Jefferson County officials are urging residents to take precautions after a sick bat found in south Jeffco tested positive for rabies. Informational postings are being made available at the park and visitors are being told to avoid all stray or wild animals, keep all pets on a leash, stay away from and do not handle bats, and to also be wary of any bats seen during daylight hours.
Bats play an important role in our ecosystem. Worldwide, they are primary predators of enormous numbers of insects and pests that can cost farmers and foresters billions of dollars annually. According to Bat Conservation International, bats can eat as many as 1,200 insects in an hour. Bats often eat mosquitoes which can carry life threatening diseases such as West Nile Virus. Bats play key roles in keeping a wide variety of insect populations in balance.
But Jefferson County Public Health said the Centers for Disease Control and Prevention notes that most of the recent rabies cases in the United States have been caused by rabies virus from bats. Residents are urged to not handle wild animals and to beware of any bats or skunks seen during daylight hours. Bats that are active during the day (seen in places where bats are not usually seen, i.e. indoors, on the lawn) or any bat that is unable to fly should be considered possibly rabid and reported to the appropriate animal control agency.
Rabies is a fatal disease if left untreated. However, thousands of people are successfully treated each year after being bitten by an animal that may have rabies. A few people die of rabies each year in the United States, usually because they do not recognize the risk of rabies from the bite of a wild animal and do not seek medical advice immediately.
How to Prevent Rabies:
- Pet owners should be sure their pets have current immunizations for rabies and keep their pets from roaming free. Vaccination is essential to protecting pets and preventing further spread of the disease.
- Wash any wound from an animal thoroughly with soap and water and seek medical attention immediately.
- Have all dead, sick, or captured bats/skunks tested for rabies if exposure to people or pets is suspected.

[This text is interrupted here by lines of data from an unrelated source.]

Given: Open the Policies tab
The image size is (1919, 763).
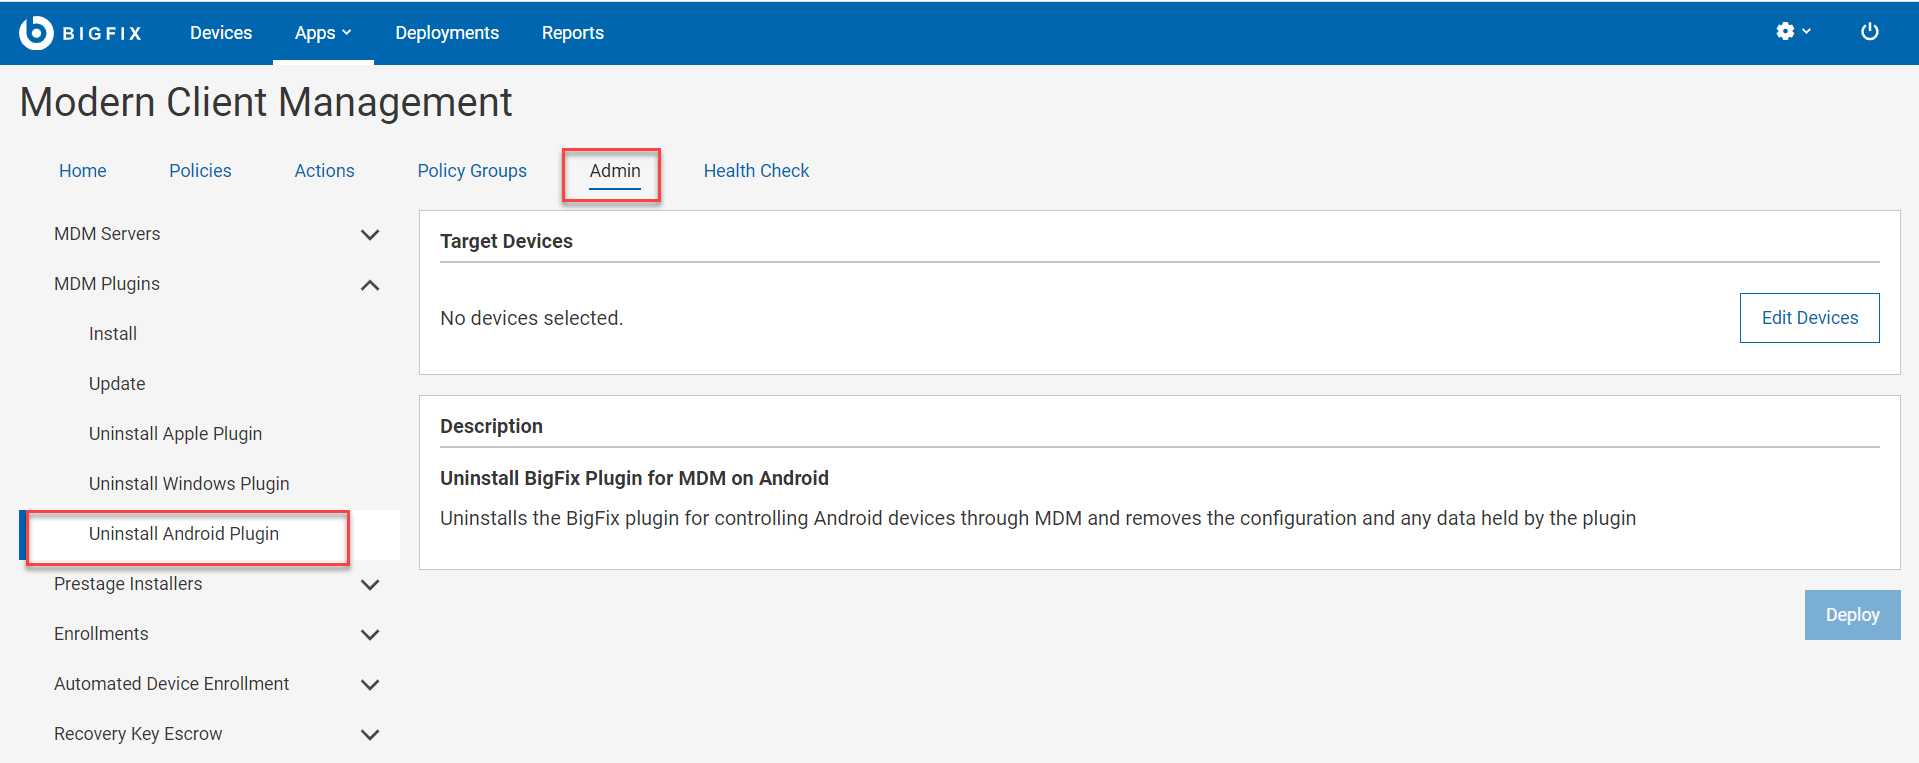Looking at the screenshot, I should pos(200,171).
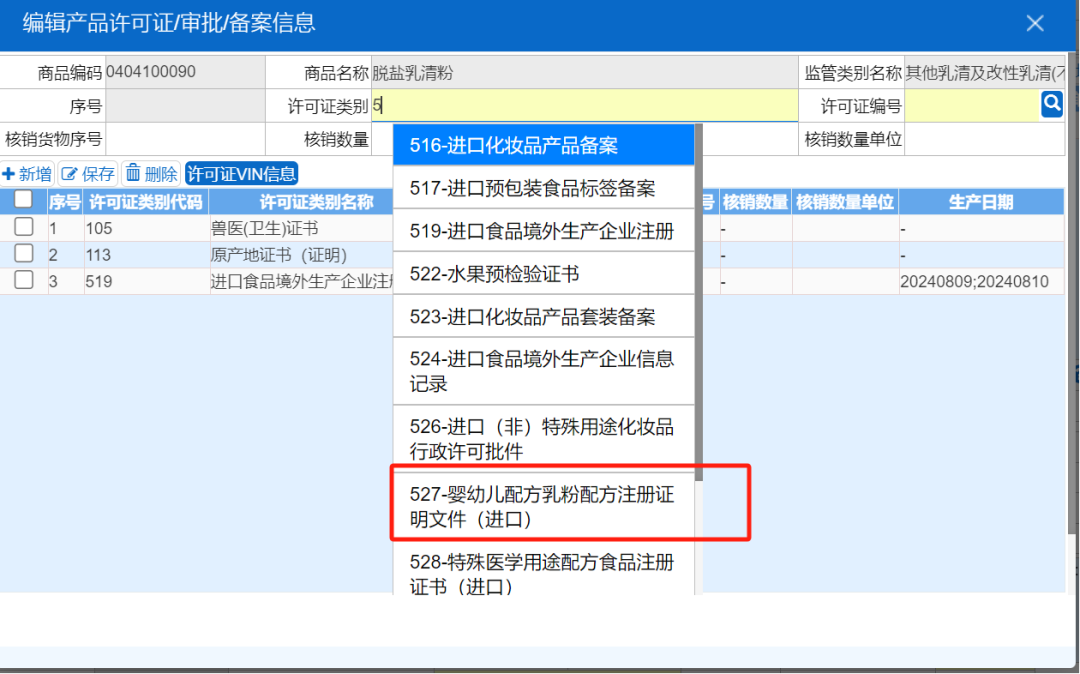Click the magnifier search icon beside 许可证编号

point(1051,104)
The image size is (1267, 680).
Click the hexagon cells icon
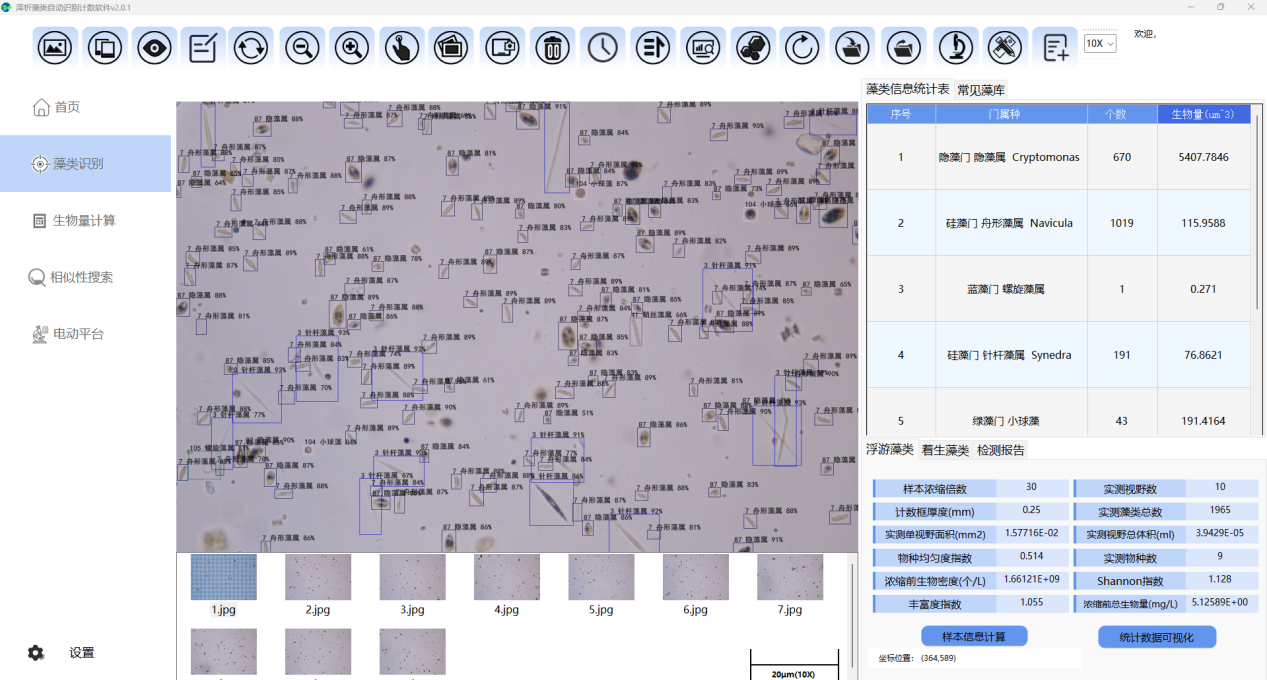click(752, 47)
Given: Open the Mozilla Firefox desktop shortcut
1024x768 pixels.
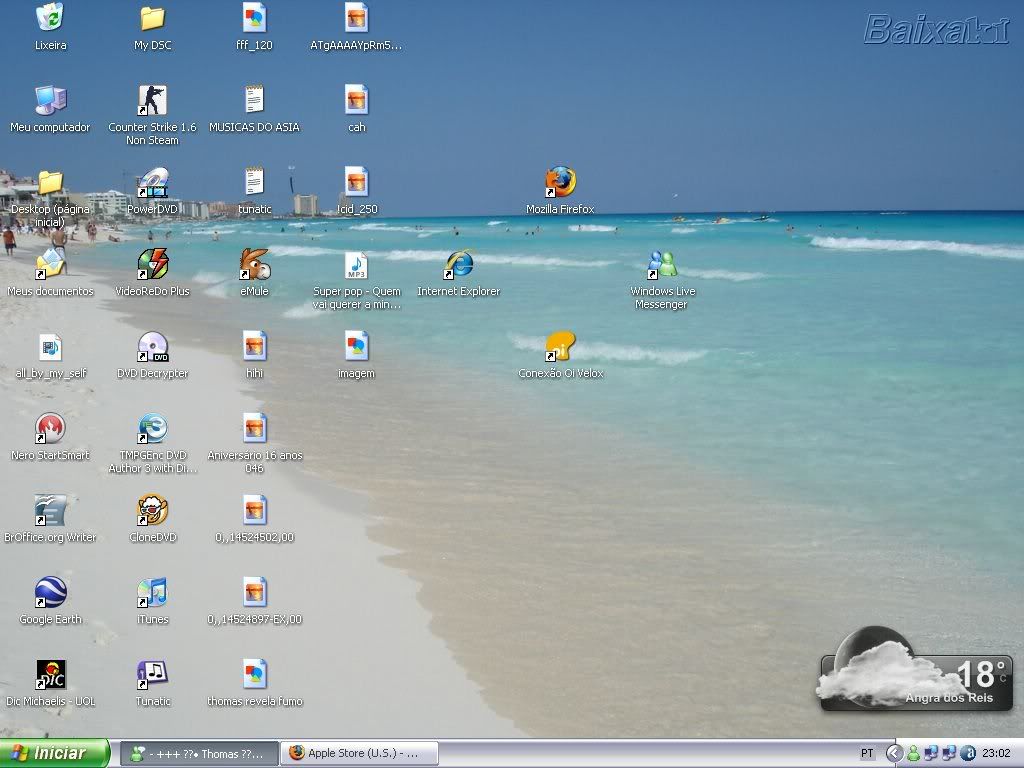Looking at the screenshot, I should click(x=560, y=183).
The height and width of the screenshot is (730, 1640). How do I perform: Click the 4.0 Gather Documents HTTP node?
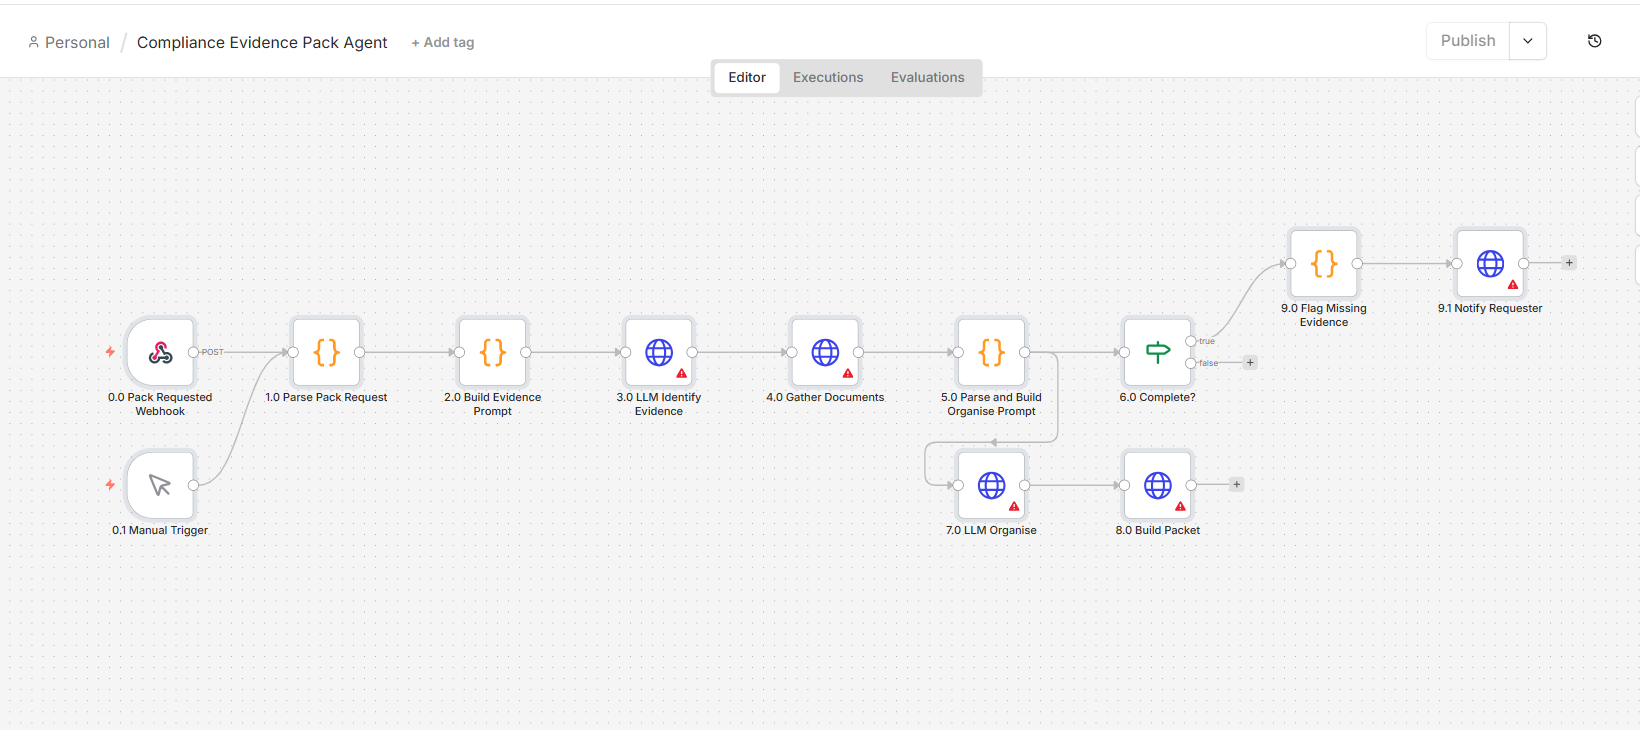[x=825, y=352]
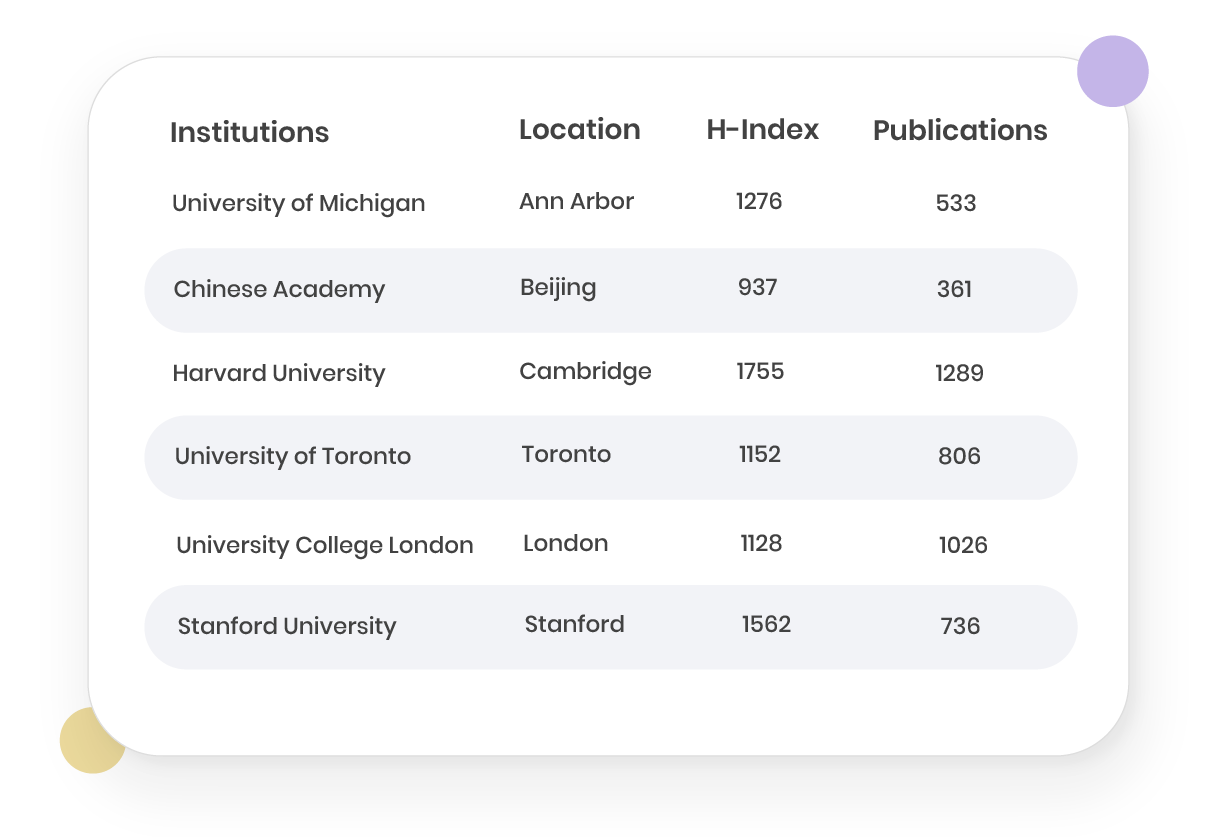
Task: Click Harvard's H-Index value 1755
Action: [760, 372]
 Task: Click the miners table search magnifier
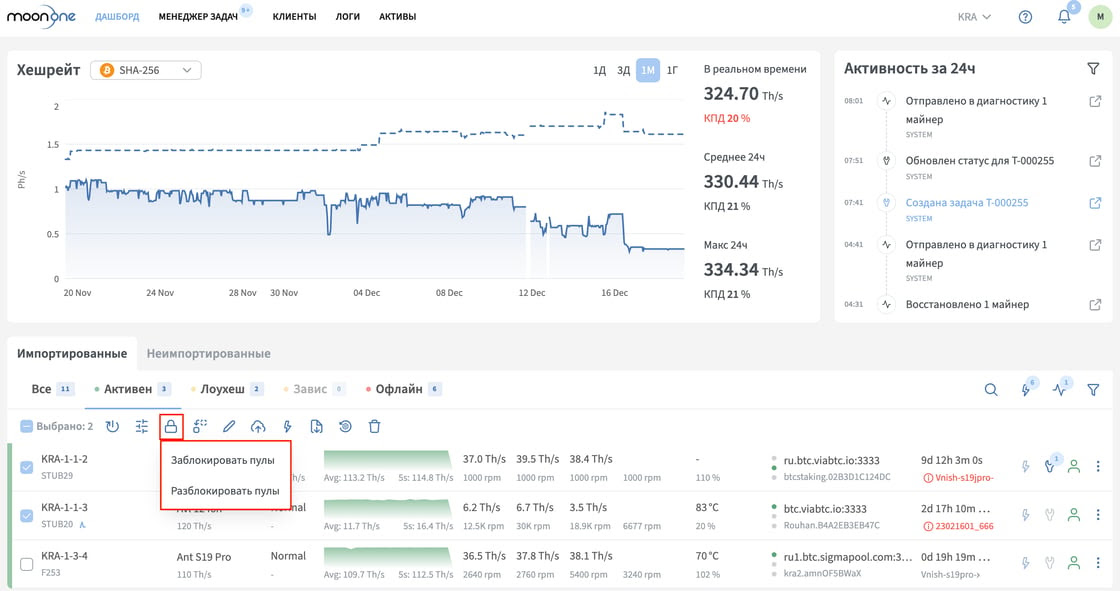point(991,389)
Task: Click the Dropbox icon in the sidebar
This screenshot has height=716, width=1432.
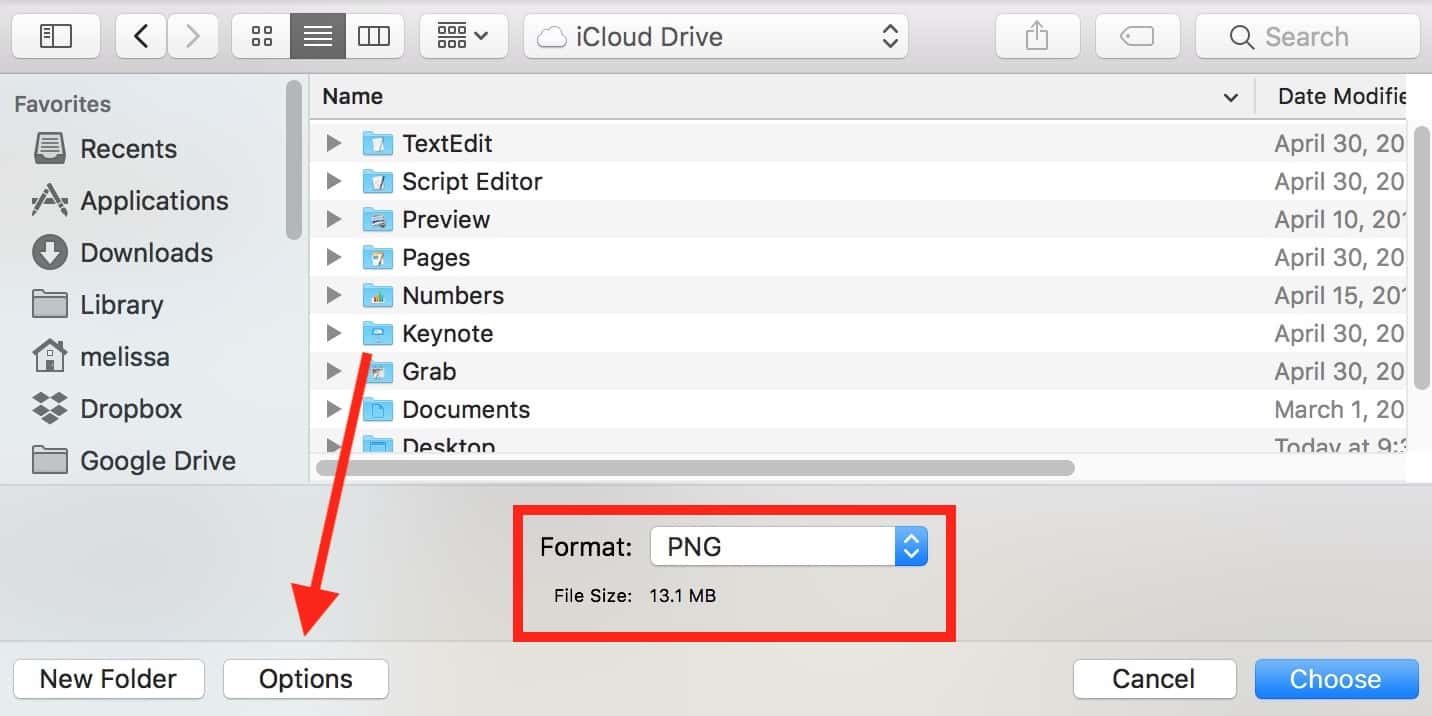Action: point(50,409)
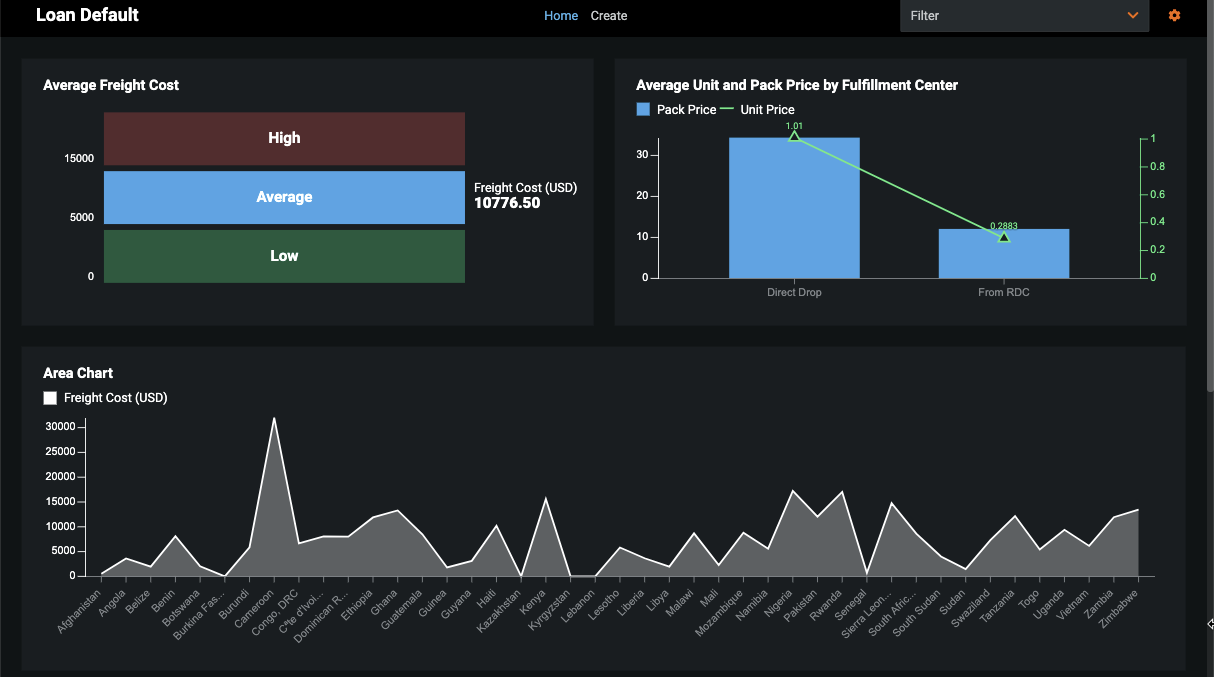
Task: Select the High freight cost band
Action: pos(284,138)
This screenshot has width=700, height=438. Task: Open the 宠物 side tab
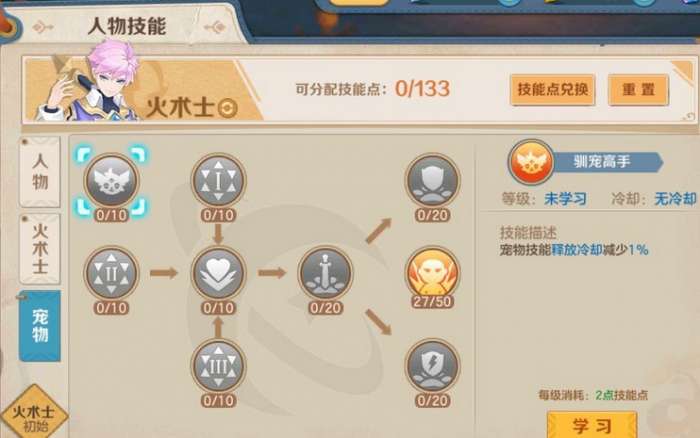[40, 326]
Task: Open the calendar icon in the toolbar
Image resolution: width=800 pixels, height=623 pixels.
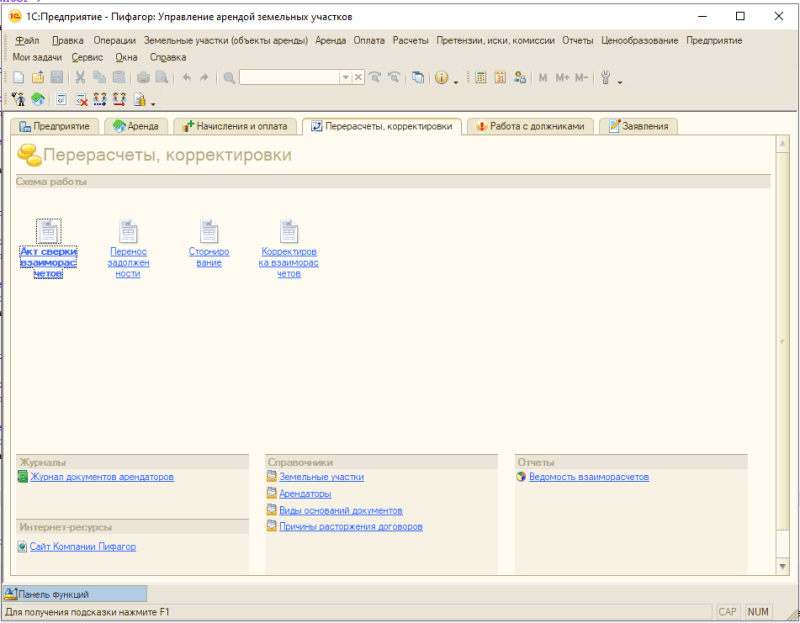Action: 500,77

- Keep wild animals from entering homes, churches, schools, and other similar areas where they might contact people and pets. Seal up holes that might allow bats into your living quarters. Any openings larger than a quarter-inch by a half-inch should be caulked. Use window screens, chimney caps, and draft-guards beneath doors to attics, fill electrical and plumbing holes with stainless steel wool or caulking, and ensure that all doors to the outside close tightly.